Timothy Collins and Judith Thurley testified that on a Sabbath day about three weeks ago, four Indians came into
Thurley's house and asked for a drink and she denied it to them. John Thurley told Judith that if she would give him
leave he would undertake to find it. He got it and put it on the dresser and said she might let them have some. She
said she dared not and sat down again to reading. Thereupon John poured it into the half pint pot, set it on the table
and the Indians drank it, etc. Sworn Aug 13, 1678 before Jo. Woodbridge, Commissisoner.
John Thurley, aged above eighteen years and Jonathan aged above sixteen years, deposed that they came in the house of
their aunt Judith Thurley when one Indian came in and asked after Mr. Longfellow's (negro?) and went out and brought
in three more who sat down and lighted their pipes. Judith told them that her husband had hidden the liquor and she
could not find it. The Indians continuing to ask for it, she told Jonathan to look in the woodpile and speak to John
to go up into the chamber to look in a butt of wheat. He found it behind the chimney and handed it to Judith who
reaching a horn poured some of it out and the Indians drank. She then sent Timothy out of doors to look after the child.
She refused to let the Indians have any more clear rum but they should have it mixed with water and brought some sugar
out of the parlor. When they had drunk it all, Judith said to one who remained that she was afraid he would be fuddled
but he said that if he should drink all day, he would not be fuddled. He took off his coat and left it there and went
away. When John and Jonathan were going home they met the Indians quarreling and one of them came towards them with a
hatchet. They not knowing what he said, one of the others came and told them that he wanted them to take the hatchet
for fear someone might take it from him by force but they would not meddle with it. Two of the Indians went to the falls
and the other two came toward the town. Sworn Aug. 16, 1678, before Jo. Woodbridge, commissioner.
May 4, 1680, Ipswich Q.Ct. Tho: Thuley, for excessive drinking is fined.
The Court having considered the agreement between Capt. Daniell Pearse and Henry Jaquis of the one part and Thomas
Thurley on the other about the bridge, which was allowed by Salem Court, declared that said Thurley was to give diligent
attention that no person be hindered or delayed in his passage more than is necessary for his coming from the house to
the bridge, and if he did not he was to be called to account. Also no one was to be refused passage for want of ready
money, especially of this county of Essex, if they would give just security for the payment.
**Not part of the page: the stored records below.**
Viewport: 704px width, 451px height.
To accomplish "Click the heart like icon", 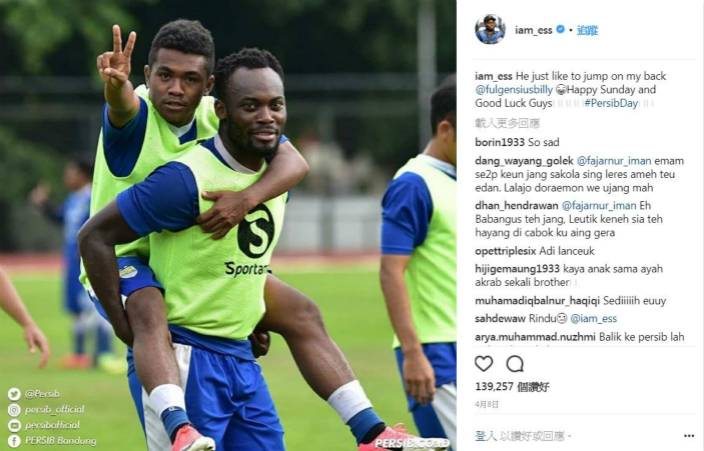I will (x=484, y=363).
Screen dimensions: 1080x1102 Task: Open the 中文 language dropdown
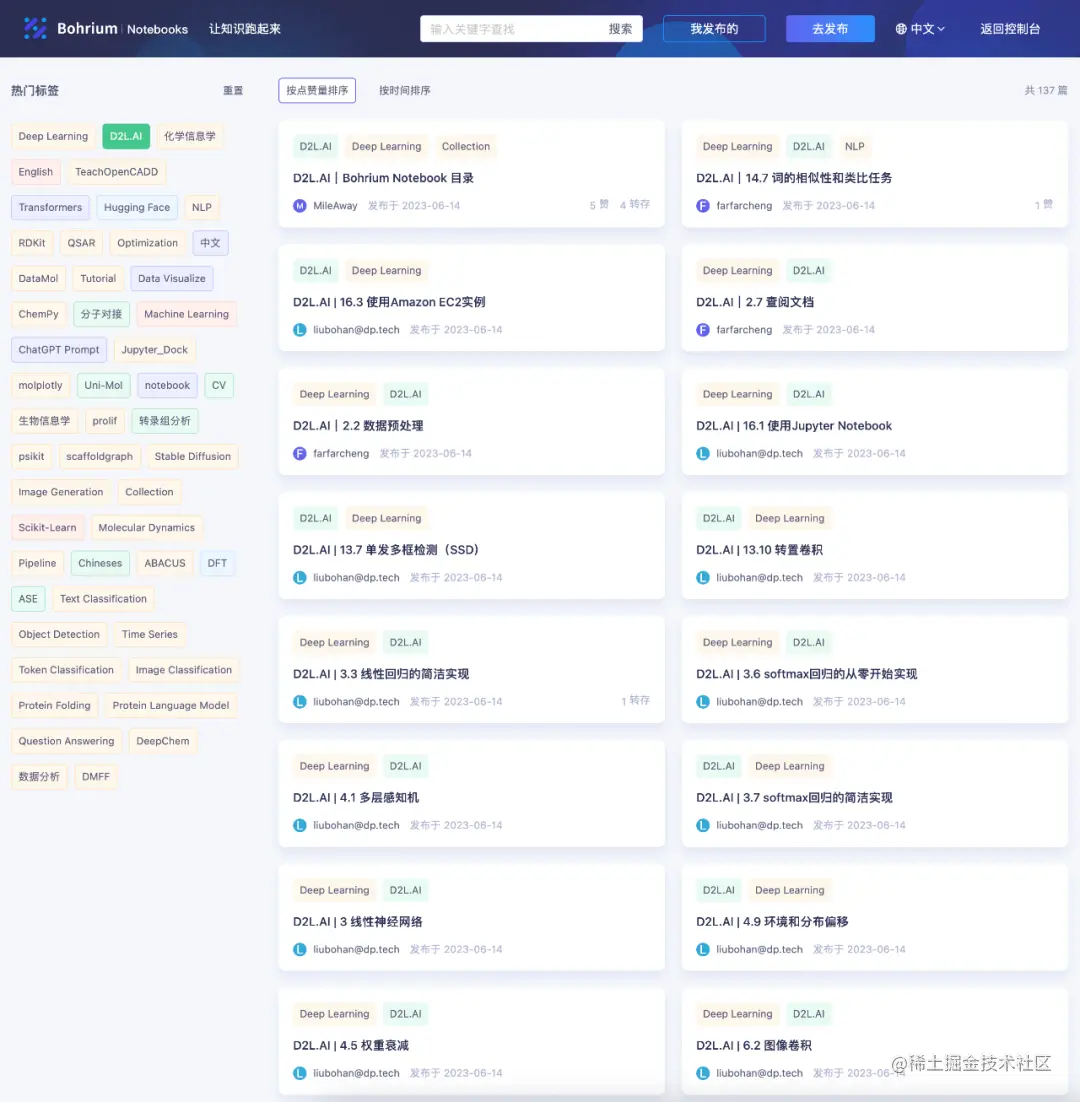920,28
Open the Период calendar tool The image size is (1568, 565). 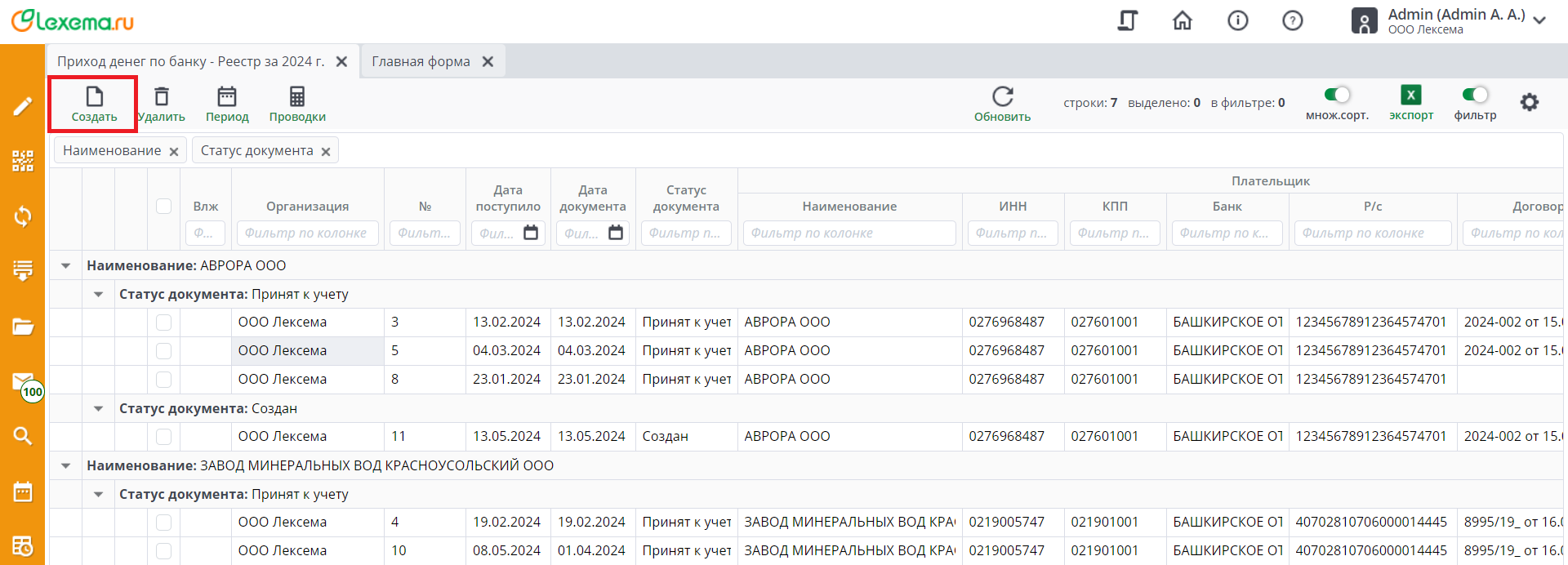point(227,97)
May 4, 1680, Ipswich Q.Ct. Wheras Daniewell Clark agreed with Thomas Thorlle to serve him and he had served him the
full time although Thorlle claimed he had not, said Clark left it to the court to determine.
Thomas was taxed in 1688, as follows: Thomas Thulo - 2 Heads, 4 Houses, 16 Plow Lands, 16 Meadow, 20 Pastr, 3 Horses,
4 Cows, 4 3yr olds, 2 2yr olds, 1 1yr old, 10 sheep, 1 hogg. This is a far cry from the original one half of four
hundred acres given him by his father Richard. There is record made of a sale on May 14, 1690 by F. Thurlo and Thomas
Thurlo, planters, to John Hale, house carpenter, lott no. 48 in upper woods, laid out to Mr. John Clarkes freehold.
On Sept. 30, 1695 Thomas Thurloe sold to Edward Sargent, land bounded easterly on the Merrimack River and northerly on
land of Hugh March, (his father-in-law) and Capt. John March. So that there is evidence that the family's dealings in
real estate comprised more than the land in the original purchase by Richard Thorlay along the Parker River.
On Jan. 1701-2 he signed the petition presented to the inhabitants of the Town of Newbury, asking that a thousand acres
of land might be granted and laid out to the soldiers who had served in the Indian Wars of 1675, 1676, and 1677.
Small wonder, as he himself was impressed to serve in 1675.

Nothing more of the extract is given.